新型コロナウイルスの脅威と科学者の意見を軽視し、自分が感染してもそれを強引な経済再開の口実にした。有権者はそんなトランプ氏を見限り、消去法でバイデン氏に票が動いた。「まともな政治」を掲げたバイデン氏は大統領選で史上最高の7500万票を得た。
一方、見逃せないのは異端のトランプ氏も7100万票とオバマ前大統領を上回る票を得たことだ。事実に反する主張があっても、大衆迎合、自国第一という「本音の政治」を進めるトランプ氏の支持層は堅固だ。

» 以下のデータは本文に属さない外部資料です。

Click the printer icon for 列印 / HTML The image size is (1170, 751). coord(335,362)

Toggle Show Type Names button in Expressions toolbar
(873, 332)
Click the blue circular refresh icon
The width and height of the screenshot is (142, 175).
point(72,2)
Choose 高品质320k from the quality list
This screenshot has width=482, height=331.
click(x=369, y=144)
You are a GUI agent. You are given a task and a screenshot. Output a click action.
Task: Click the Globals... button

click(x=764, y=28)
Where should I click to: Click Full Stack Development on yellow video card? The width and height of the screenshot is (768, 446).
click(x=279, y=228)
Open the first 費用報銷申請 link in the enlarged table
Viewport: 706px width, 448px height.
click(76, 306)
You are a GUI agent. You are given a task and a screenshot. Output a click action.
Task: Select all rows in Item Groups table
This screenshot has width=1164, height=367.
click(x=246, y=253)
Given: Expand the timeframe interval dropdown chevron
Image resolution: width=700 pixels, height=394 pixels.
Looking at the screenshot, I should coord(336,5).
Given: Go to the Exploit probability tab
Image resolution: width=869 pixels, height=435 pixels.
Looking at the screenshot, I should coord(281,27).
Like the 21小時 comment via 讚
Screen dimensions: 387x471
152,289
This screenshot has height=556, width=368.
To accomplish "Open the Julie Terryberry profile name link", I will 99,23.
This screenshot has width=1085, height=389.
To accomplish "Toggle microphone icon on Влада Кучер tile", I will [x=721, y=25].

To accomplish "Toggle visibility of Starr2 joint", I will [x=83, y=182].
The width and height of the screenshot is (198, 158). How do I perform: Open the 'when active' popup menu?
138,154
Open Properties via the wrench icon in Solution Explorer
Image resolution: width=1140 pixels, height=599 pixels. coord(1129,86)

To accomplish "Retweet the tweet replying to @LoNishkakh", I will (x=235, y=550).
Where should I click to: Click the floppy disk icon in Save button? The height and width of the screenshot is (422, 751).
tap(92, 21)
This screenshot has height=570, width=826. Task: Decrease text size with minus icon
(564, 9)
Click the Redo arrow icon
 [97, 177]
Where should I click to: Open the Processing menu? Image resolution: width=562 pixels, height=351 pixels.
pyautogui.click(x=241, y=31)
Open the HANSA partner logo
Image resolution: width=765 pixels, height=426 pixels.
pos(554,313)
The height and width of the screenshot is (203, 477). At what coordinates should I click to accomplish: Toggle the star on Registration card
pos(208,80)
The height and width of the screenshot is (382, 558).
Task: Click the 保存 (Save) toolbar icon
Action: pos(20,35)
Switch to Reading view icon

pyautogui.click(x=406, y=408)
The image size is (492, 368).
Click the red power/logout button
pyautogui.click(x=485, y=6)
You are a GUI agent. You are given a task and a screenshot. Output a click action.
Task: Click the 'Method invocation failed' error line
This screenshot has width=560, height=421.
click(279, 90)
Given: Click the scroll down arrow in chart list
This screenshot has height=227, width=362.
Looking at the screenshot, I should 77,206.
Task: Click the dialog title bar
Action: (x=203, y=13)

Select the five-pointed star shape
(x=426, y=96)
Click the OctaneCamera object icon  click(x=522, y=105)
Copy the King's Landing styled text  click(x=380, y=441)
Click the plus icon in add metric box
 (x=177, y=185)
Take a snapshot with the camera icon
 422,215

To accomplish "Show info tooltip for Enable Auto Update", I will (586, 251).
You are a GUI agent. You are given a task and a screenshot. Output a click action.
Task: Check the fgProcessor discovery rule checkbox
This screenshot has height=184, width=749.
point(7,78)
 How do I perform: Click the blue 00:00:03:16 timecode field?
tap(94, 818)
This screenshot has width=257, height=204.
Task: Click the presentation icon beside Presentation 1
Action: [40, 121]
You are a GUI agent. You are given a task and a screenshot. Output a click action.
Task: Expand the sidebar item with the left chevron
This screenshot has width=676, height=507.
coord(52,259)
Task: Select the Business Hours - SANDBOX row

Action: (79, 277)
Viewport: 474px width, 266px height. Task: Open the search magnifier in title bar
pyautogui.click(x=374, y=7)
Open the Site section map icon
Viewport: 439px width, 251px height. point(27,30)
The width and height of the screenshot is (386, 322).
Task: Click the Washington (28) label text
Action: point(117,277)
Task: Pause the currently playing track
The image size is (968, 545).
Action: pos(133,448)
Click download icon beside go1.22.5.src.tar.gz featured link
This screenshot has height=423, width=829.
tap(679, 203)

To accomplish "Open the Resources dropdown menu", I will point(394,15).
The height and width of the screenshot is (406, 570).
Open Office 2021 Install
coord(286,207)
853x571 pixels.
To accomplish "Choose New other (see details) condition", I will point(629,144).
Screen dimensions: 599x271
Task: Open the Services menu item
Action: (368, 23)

分断は身内にもある。「民主党はトランプ退場を優先して内部で争わなかった。政権交代に成功したら左派から非常に強い圧力を受け、国の分極化に拍車がかかる」
バイデン氏を待つもう一つの分断が、同盟国との関係や国際協調での信頼感の揺らぎだ。「バイデン氏勝利で米国は再び世界を率いる意欲を取り戻すだろう。民主主義を最も有力な政治理念として守り、国際機関を律するルールにしていかねばならない」。ロビン・ニブレット英王立国際問題研究所(チャタムハウス)所長は強調する。
「世界の模範になる」。バイデン氏は決意を語るが、超大国を再び結束する道筋は描けていない。政権交代の熱気が冷めればバイデン氏は厳しい現実に直面する。